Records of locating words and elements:
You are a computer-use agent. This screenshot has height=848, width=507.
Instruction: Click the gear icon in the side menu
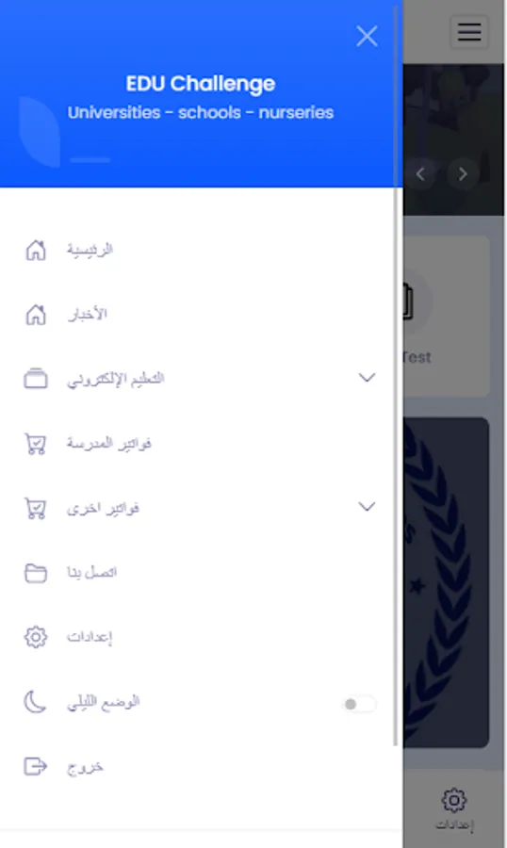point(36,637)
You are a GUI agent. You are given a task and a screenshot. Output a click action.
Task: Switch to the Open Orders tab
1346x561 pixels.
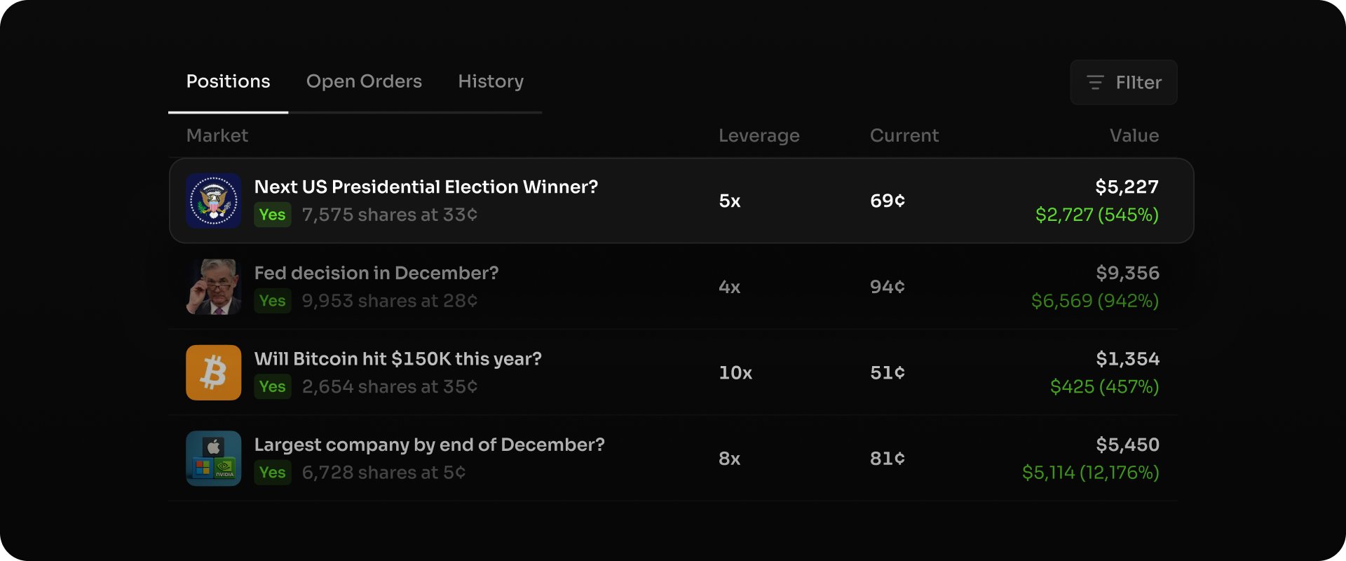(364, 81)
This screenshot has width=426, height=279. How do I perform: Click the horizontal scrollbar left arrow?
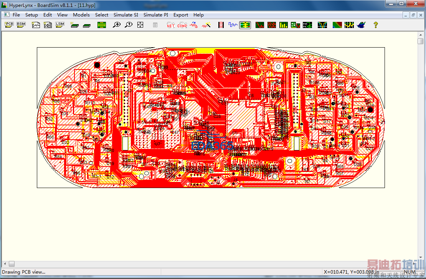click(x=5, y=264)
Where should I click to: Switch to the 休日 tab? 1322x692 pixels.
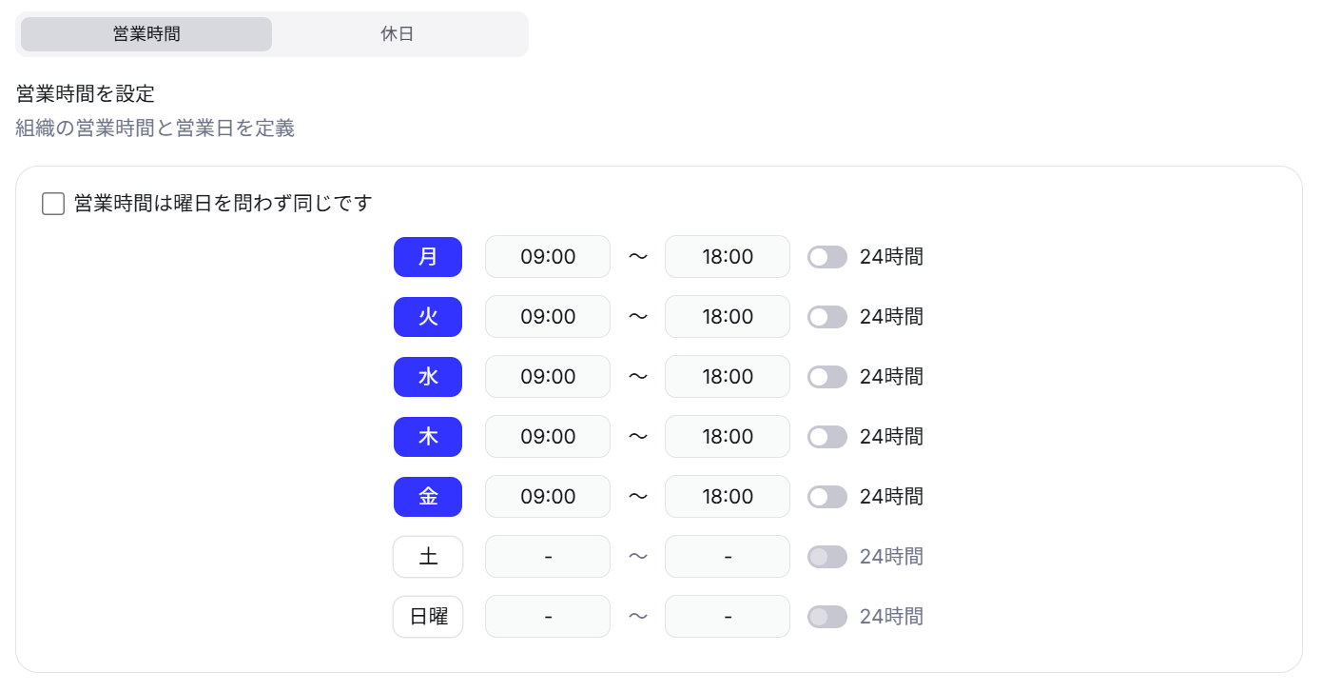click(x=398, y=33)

WHAT TO WORK ON = Please write out every row above word for word, omitting the pictures.

ANSWER TO THIS PROBLEM =
You are a computer-use agent. This screenshot has height=848, width=507.
Instruction: Click the gear icon in the side menu
point(36,637)
You are a GUI agent. You are given a task and a screenshot. Output a click action.
Task: Switch to the Open Orders tab
1346x561 pixels.
(364, 81)
This screenshot has width=426, height=279. How do I perform: Click the horizontal scrollbar left arrow?
click(x=5, y=264)
Where should I click to: Switch to the 休日 tab? 1322x692 pixels.
click(x=398, y=33)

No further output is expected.